• **Exercise data**:
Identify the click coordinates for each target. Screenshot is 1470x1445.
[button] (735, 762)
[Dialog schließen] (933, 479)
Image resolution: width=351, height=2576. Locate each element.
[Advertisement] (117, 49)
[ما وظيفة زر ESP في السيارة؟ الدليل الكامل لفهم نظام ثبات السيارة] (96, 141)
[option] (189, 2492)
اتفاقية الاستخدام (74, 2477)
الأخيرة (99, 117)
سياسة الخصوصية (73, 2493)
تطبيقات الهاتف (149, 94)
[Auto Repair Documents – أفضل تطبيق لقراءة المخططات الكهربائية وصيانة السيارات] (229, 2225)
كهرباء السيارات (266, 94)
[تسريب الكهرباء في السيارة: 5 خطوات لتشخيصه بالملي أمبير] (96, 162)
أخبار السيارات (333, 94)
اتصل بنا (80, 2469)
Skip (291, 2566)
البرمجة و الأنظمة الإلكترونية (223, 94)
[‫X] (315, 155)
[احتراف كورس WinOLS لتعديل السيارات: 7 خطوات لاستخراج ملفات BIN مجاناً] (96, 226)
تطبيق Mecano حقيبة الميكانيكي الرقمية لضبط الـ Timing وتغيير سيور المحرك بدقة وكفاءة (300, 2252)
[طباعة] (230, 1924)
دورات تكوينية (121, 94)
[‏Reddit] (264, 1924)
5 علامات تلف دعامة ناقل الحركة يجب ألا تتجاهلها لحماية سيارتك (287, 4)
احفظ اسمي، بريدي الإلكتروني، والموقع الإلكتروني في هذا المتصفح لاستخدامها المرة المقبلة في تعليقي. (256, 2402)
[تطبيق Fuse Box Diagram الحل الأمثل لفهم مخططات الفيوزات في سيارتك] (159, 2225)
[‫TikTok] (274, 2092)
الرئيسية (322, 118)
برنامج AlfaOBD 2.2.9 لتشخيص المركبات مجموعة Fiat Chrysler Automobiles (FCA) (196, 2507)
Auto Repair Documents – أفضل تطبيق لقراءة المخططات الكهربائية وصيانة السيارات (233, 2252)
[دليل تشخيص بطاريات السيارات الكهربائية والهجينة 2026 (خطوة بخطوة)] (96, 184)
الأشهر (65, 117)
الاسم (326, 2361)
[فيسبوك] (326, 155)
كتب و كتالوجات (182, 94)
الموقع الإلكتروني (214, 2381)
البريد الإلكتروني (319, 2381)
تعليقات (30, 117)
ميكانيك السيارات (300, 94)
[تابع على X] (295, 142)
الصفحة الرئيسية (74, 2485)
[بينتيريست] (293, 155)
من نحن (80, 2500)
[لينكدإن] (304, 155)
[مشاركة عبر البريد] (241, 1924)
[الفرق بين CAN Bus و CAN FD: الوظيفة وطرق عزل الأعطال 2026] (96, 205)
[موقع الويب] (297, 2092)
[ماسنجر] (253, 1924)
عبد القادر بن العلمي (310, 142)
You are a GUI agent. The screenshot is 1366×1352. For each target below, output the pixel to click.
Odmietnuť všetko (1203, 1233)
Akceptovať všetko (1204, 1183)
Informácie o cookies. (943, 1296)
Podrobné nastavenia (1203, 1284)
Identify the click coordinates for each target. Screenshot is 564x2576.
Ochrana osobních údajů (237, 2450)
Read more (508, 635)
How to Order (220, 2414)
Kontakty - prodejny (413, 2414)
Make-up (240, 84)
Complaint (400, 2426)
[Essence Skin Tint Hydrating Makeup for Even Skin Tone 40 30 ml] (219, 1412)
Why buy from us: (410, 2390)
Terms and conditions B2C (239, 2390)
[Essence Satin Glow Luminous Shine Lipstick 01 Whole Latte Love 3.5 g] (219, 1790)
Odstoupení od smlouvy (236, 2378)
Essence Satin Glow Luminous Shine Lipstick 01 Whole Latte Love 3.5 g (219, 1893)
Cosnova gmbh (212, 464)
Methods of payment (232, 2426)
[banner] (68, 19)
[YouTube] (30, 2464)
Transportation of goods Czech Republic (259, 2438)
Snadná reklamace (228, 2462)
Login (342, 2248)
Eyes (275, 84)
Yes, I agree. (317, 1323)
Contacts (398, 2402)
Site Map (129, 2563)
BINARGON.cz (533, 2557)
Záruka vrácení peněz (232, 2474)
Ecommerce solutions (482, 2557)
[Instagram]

• **Exercise aim**: When a line in the listing above holds the word "البريد", copy it.

• **Exercise response**:
البريد الإلكتروني (319, 2381)
[مشاركة عبر البريد] (241, 1924)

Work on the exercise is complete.